– И тем не менее побуждения женщин так непостижимы. Помните женщину в Маргейте, которую я заподозрил по такой же причине. Отсутствие пудры на ее носу – вот в чем была разгадка! Как можно что-либо строить на таких зыбучих песках? Их самые тривиальные поступки могут означать неизмеримо многое, а причина крайне странного поведения может объясняться шпилькой или щипцами для завивки. Доброго вам утра, Уотсон.
– Вы уходите?
– Да. Я скоротаю утро на Годолфин-стрит с нашими друзьями регулярных сил поддержания порядка. Решение нашей проблемы связано с Эдуардо Лукасом, хотя, должен признаться, я не имею ни малейшего представления, какую форму оно может принять. Кардинальная ошибка – строить теории без фактов. Прошу, останьтесь на посту, мой добрый Уотсон, и принимайте новых визитеров. Присоединюсь к вам за вторым завтраком, если сумею.
Весь этот день, и следующий, и следующий Холмс пребывал в настроении, которое его друзья назвали бы молчаливым, а все прочие – угрюмым. Он прибегал, убегал, непрерывно курил, играл какие-то отрывки на своей скрипке, погружался в размышления, поглощал сэндвичи в самые неположенные часы и почти не отвечал даже на посторонние вопросы, которые я ему задавал. Мне было очевидно, что его розыски складываются не слишком удачно.
О деле он не заикался ни словом, и я узнавал подробности следствия из газет – об аресте с последующим освобождением Джона Миттона, камердинера убитого.
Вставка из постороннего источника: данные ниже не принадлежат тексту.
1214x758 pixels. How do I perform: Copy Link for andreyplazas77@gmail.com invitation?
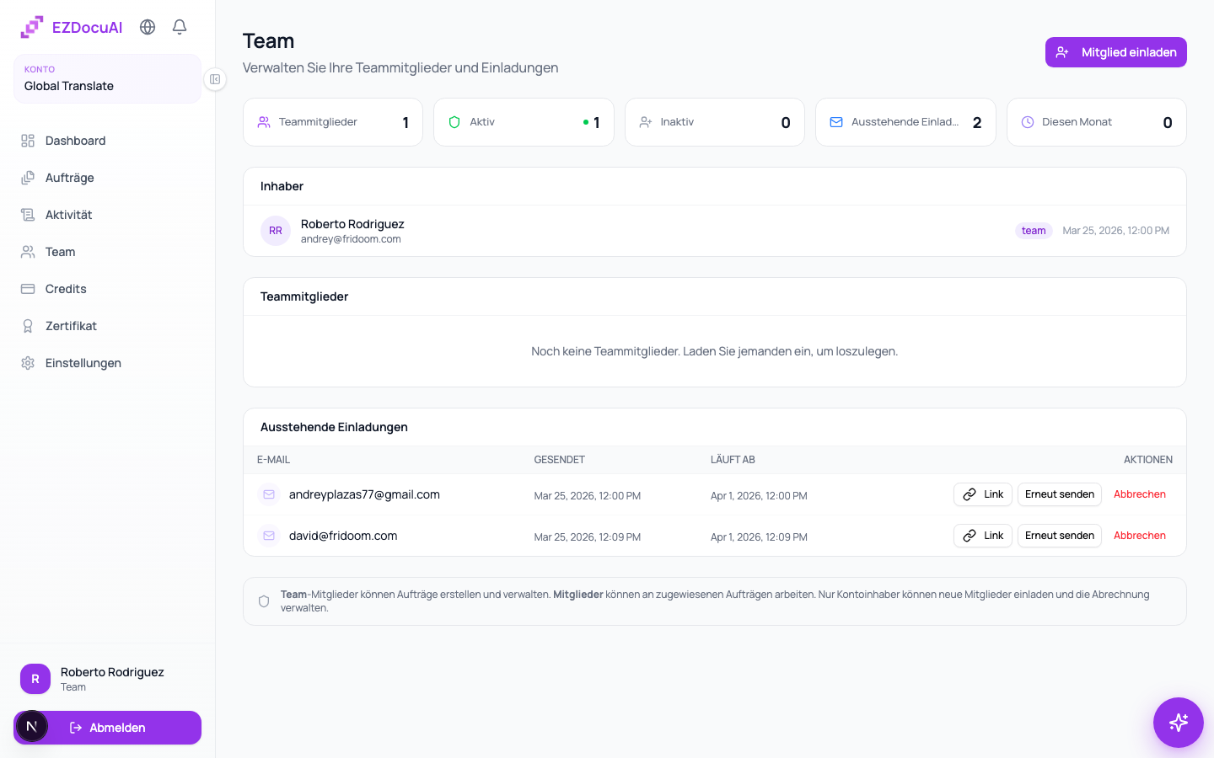pyautogui.click(x=983, y=494)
Присяжные коронера вынесли очевидный вердикт «Предумышленное убийство», но кем именно оно было совершено, оставалось по-прежнему неизвестным. Никакой идеи о мотиве. Комната была полна дорогих вещей, но все они остались нетронутыми. К бумагам покойного не прикоснулись. Они были тщательно изучены и показали, что он внимательно следил за международной политикой, был жаден до сплетен и слухов, был полиглотом и вел обширную переписку. Был на дружеской ноге с ведущими политиками нескольких стран. Но ничего сенсационного в документах, заполнявших его ящики, найдено не было. Что до его связей с женщинами, они оказались многочисленными, но, видимо, несерьезными. Много знакомых, но мало близких приятельниц и ни единой, кого бы он любил. Его привычки были регулярными, поведение безобидным. Смерть его оказалась абсолютной загадкой и грозила остаться такой.
Что до ареста Джона Миттона, камердинера, это был жест отчаяния, альтернатива к полному бездействию. Но предъявить ему было нечего. В этот вечер он навещал друзей в Хэммерсмите. Непоколебимое алиби. Правда, что домой он отправился в час, который позволил бы ему оказаться в Вестминстере до времени совершения убийства, но его объяснение, что часть пути он прошел пешком, выглядело достаточно убедительным, так как ночь была чудесной. Добрался он до Годолфин-стрит в двенадцать часов и, казалось, был сокрушен нежданной трагедией. С хозяином он всегда был в хороших отношениях. В ящиках камердинера были найдены кое-какие вещи покойного – в частности, коробочка с бритвами, но он объяснил, что все это было ему подарено хозяином, и экономка подтвердила его слова. Миттон прослужил у Лукаса три года. Примечательно, что Лукас не брал Миттона с собой на континент. Иногда он отправлялся в Париж на три месяца, но Миттон оставался оберегать дом на Годолфин-стрит. Что до экономки, то в ночь преступления она ничего не слышала. Если у ее хозяина был посетитель, он впустил его сам.
Такой, судя по газетам, тайна и оставалась утром после трех дней. Если Холмс знал больше, он этим со мной не делился, но, поскольку он сказал мне, что инспектор Лестрейд советовался с ним по этому делу, мне было ясно, что ему известны все новые обстоятельства, если такие появились. На четвертый день была напечатана длинная телеграмма парижского корреспондента, которая словно бы исчерпывала вопрос.